The Rambam does cite G'ikatilla and Bal'Am in his "Ma'amar Techiyat HaMeitim," written to fend off accusations of heresy derived from his approach in Mishnah Torah to eschatological verses in Yishayahu. He point to the former two scholars who preceded him in his "rationalist" (?) view of these verses. These exegetes' works (also that of Chayu'g) were lost to us for a long time (as they were written in Arabic) but were found in Leningrad . This shared Spharadic tradition ties the Rambam to the Ibn Ezra, and to earlier Spanish exegetes. Nonetheless, the Rambam quotes only Chazal.
Rosenberg shows that the Rambam did have a methodology to his exegesis. (See also Klein-Braslavy who creates a work of the Rambam's commentary on Tehillim, Yechezk'el, Iyyov, etc. culled from his Guide and other works.) The Rambam is now viewed as a biblical exegete. In 2000, Klein-Braslavy writes a book on Rambam's approach to King Solomon fusing his commentaries on Medrashei Chazal and his philosophical works. Changes in viewpoint from 2000 to 2004 indicate that Klein-Braslavy's approach needs revision. (This seems to be good assignment for the final paper: rewrite the Klein-Braslavy 200 article based on the latest scholarship.) The new approach suggests that the Rambam is a pure p'shat parshan, rather than being driven by his philosophical and talmudist background. He includes (where??) phililogical definitions which are straight out of Ibn G'anach. The Guide quotes Ibn G'anach directly (once) on the meaning of the word "Kenaph" which in the Book of Ruth are ascribed to God (יְשַׁלֵּם יְהוָה, פָּעֳלֵךְ; וּתְהִי מַשְׂכֻּרְתֵּךְ שְׁלֵמָה, מֵעִם יְהוָה אֱלֹהֵי יִשְׂרָאֵל, אֲשֶׁר-בָּאת, לַחֲסוֹת תַּחַת-כְּנָפָיו.). He shows that Kenaph is from the Arabic the cover or Hide ("liHastir") and indicates a garment corner. It does not here mean wings, and thus does not ascribe a polymorphism to God. The Rambam, however, does go beyond the traditional p'shat exegesis of G'ikatilla and Bal'am to merge in philosphy and Chazal to create his exegeses. For example, he is willing to go against tradition, and declare Iyyov a Mashal. (The Rambam can also be shown to have used Arabic literary philosophy. I'm not sure what the point was here.)
Now that the Rambam is defined as a P'shat exegete, we have to define the meaning of P'shat, especially as the Rambam never uses this term. See readings for unit 2.
(Read Klein-Braslavy in 31.3 in Magne Seabo, also Chapter 1 of Moshe Ibn Ezra's article by Cohen. Moshe Ibn Ezra analyzes Tanach in comparison to Arabic poetry; cites from Rasg's Tafsir and Janah's dictionary.)
theory does not propose that Rambam always stuck to peshat, since he is certainly influenced by being a Talmudist.

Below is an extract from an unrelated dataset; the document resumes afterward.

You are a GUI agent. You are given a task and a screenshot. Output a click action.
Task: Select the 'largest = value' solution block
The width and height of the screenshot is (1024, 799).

However, that he he is sometimes (?) a Peshat Parshan must be identified.
The Guide professes two goals: to explain
Sheimot - Names, i.e. philology.
Meshalim - Exegesis of a literary unit.
The term "Sheimot" comes from Al-Farabi, an Arabic Aristotelian philosopher. Other definitions:
Sheim Mushal: Metaphoric
Sheim Meshutaf: Same word having two or more meanings that may or may not me identicle.

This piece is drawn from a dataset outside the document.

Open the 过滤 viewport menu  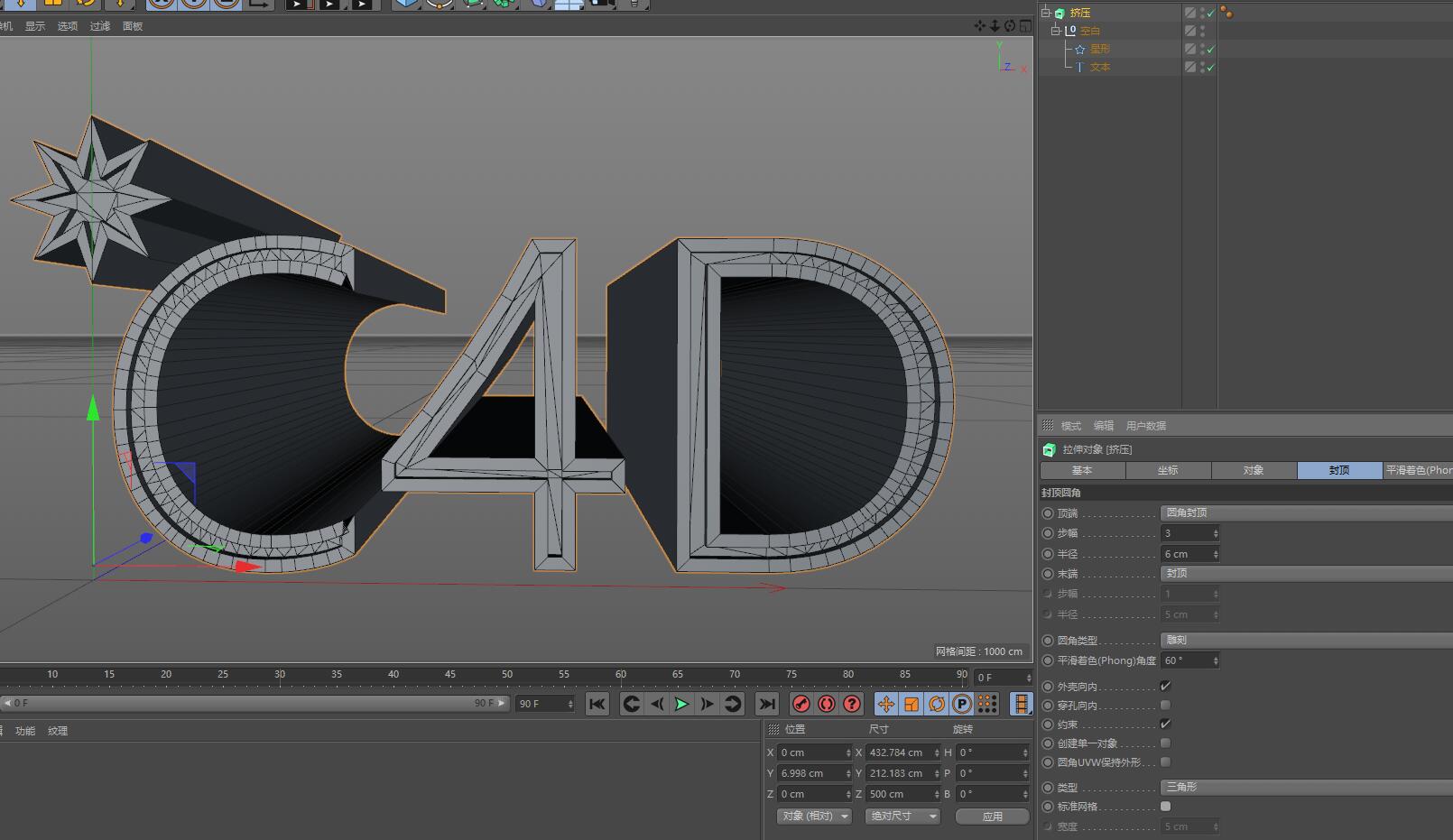coord(99,26)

The term Meshalim comes from Chazal as well as Al-Farabi and Ibn-Sina Also includes a Jewish literary tradition.
Rambam's intent is that by explaining the meaning of words, understanding that words have duplicate meanings, it is necessary to determine the correct meaning. This will serve to cancel the "simple," and incorrect meaning. In the Hebrew version of the guide, the word "simple" is rendered "Peshat." In the original Arabic, however, the word is "Thahir," which is better understood as "immediately apparent," or "revealed," but also means "superficial," which carries a connotation of incorrect.
The Guide focuses on distinguishing between "Peshat" (Eric: I think he means "Thahir") and philosophical commentary. When dealing with the Mitzvot, the tension is between Pshat and Drash. Nachmanides says that one cannot undo Peshat, Derash is also intended by the Torah. This is the idea of Mashal and Melitza (which we would render today is Nimshal (=Mashal) and Mashal (=Melitza). This describes the two layers of the biblical text. The Rambam rejects this two layered approach. Ibn Ezra says (commentary on Eicha and Elbaum p. 93) that the Midrashim are an embellishment.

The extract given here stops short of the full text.